Marfan operieren? Nähe zwei Schneekugeln aneinander, wird mir gesagt, dann weißt du, was es bedeutet. Uns zu operieren ist eine Gratwanderung und braucht unbedingt erfahrene, engagierte Mediziner:innen. Je früher Marfan diagnostiziert wird, umso rechtzeitiger kann ein Eingriff vorgenommen werden. Mehr Chancen für uns, zu überleben. Jedoch wer kennt sich mit dieser einen von 8.000 Seltenen Erkrankungen aus? Welche Kinderärzt:innen achten auf erste, sich manifestierenden Auswirkungen? Ich bin durch den Tod meines Vaters diagnostiziert und lebe mit der Überzeugung, nicht älter als er zu werden.

Also habe ich anderthalb Jahrzehnte, um das Leben auszukosten und tue es. Und dann ist es so weit: Als sie meinen Brustkorb öffnen und mich am Herzen operieren, bin ich 31 Jahre alt. Es ist der Geburts- und Sterbemonat meines Vaters.
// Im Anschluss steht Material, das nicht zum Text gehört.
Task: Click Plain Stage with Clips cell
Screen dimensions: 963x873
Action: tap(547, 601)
Drei Jahre später – eine erneute lebensrettende OP an der Bauchaorta. Marfan zu haben, bedeutet, dass sich auch akut lebensbedrohliche oder lebenseinschränkende Auswirkungen in meinem Körper manifestieren. Entstehen Lecks im Rückenmarkskanal, so dass ein schmerzhafter Verlust von Rückenmarksflüssigkeit die Folge ist, reißt das Bauchgewebe, so dass sich Darm und Magen nach außen wölben, leiern die Bänder an den Gelenken aus und führen zu Stürzen, trüben sich die Augenlinsen frühzeitig durch Grauen Star und vor allem immer die Furcht: Werden neue Aneurysmen rechtzeitig gefunden?
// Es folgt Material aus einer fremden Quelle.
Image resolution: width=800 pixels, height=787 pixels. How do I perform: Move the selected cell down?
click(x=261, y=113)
HEUTE BIN ICH 46 JAHRE ALT.

 

Menschen mit Marfan-Syndrom bewältigen ihr Leben immer damit, dass kein Marfan dem anderen gleicht. Es gibt gemeinsame Schwerpunkte, jedoch auch viele nicht therapierbare Auswirkungen. Der frühe Tod begleitet uns. Chronische Schmerzen gehören für viele zum Alltag. Deshalb treffen wir uns durch die Selbsthilfe, verfolgen die Forschung und verbesserte Diagnostik, engagieren uns zusammen mit dem großartigen Verein ACHSE und sind im regen Austausch mit all den Spezialist:innen, die sich in den Ambulanzen für uns Betroffene einsetzen.

 

ICH KENNE EINE MARFAN-BETROFFENE, DIE ÜBER 74 JAHRE ALT IST.

 

Eine von vielen wunderbaren Personen, denen ich begegnen darf. Ein Grund mehr, füreinander da zu sein, Traurigkeit und Angst als existentielle Begleiterinnen anzuerkennen, zuzuhören und sich Gehör zu verschaffen und vor allem, das Vertrauen in all die pflegenden, operierenden und ärztlich begleitenden Menschen mit einem anerkennenden Lächeln zu stärken. Einem Lächeln, welches meinem Vater so ähnlich ist.